Siamus blinks, returning to the present. "Hm? No, no." He smiles at her. "What a brilliant mother ye'll be yourself, pet." He clasps her closer against himself and lays his cheek on her hair. "It isn't every lady, aye? I've made a blessed choice."

Avrenne's quiet for a moment, a hand on his chest. "Nor is it every man," she says. "Priscilla once asked me, after she learned of my decision to base a marriage by my head and not my heart, about the children of such a union. I was well prepared, I thought, that if it should be that cold that the man might take no interest whatsoever with such issue, that it would not matter. They would have at least one parent who loved them, and that," she says, quieter, "I know from experience, is enough.

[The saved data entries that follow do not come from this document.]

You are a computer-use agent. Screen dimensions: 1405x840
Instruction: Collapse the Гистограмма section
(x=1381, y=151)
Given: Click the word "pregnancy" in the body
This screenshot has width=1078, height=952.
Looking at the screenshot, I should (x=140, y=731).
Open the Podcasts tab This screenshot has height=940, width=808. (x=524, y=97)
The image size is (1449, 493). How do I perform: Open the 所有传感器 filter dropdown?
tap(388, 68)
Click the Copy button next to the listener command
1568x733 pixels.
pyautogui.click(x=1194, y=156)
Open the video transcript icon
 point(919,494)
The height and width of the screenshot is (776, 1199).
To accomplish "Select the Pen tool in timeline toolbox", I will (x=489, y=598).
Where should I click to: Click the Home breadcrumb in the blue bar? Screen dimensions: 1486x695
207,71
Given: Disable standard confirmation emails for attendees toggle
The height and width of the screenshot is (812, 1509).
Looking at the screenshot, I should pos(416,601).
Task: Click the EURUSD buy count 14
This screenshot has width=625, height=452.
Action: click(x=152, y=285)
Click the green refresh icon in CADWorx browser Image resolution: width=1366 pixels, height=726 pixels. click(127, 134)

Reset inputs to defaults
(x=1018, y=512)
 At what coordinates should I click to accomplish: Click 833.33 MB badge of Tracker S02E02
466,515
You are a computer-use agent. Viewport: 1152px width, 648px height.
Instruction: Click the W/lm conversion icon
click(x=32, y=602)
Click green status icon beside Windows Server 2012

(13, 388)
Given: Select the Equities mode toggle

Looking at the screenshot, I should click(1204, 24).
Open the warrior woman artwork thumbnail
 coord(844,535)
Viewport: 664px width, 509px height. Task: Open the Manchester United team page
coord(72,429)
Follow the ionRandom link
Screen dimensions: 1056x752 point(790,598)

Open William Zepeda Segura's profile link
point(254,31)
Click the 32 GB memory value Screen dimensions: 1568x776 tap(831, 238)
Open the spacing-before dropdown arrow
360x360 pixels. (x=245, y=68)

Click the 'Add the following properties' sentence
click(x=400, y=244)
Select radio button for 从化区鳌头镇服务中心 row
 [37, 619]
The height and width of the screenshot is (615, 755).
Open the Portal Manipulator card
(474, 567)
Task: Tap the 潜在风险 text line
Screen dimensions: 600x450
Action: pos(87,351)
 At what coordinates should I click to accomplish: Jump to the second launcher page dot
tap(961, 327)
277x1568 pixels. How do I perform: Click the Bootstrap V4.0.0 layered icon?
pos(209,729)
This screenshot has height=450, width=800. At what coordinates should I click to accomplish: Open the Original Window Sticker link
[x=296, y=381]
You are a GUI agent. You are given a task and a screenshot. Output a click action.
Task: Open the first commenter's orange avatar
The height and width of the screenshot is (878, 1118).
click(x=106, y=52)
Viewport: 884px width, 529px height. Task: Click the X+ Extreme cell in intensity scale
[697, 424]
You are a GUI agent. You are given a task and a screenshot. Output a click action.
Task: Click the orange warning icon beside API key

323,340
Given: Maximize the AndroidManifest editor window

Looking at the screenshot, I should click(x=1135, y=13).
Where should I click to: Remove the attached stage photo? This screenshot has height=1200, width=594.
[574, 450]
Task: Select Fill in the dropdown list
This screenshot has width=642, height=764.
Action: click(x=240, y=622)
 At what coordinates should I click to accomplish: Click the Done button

"But I believe now that I was wrong. That I had mistaken barely adequate for plenty, as though in my acclimation to a poverty of such a father myself, I had not thought to dream of riches. Now I have it." She turns her cheek a little more to press a kiss to his chest. "All that I have ever wished for a father to be — to be attentive no matter an absence, to take a true interest, to be kind without overindulgence, to be decisive without any cruelty, to cherish in his protection without stifling all they are — I have found in you. And my children will never know the poverty of their mother of only one parent to love them well."

Siamus is silent for a moment and then exhales. "They'd be rich all the same wi'a mother like yourself. But — I know what a father can mean for a child. I know how mine shaped me." This may not mean what you think it means, Siamus, but okay. "But I saw what his… reserve did to Ta. I tried to be halfway a father to her myself, where I could. I've always wanted — "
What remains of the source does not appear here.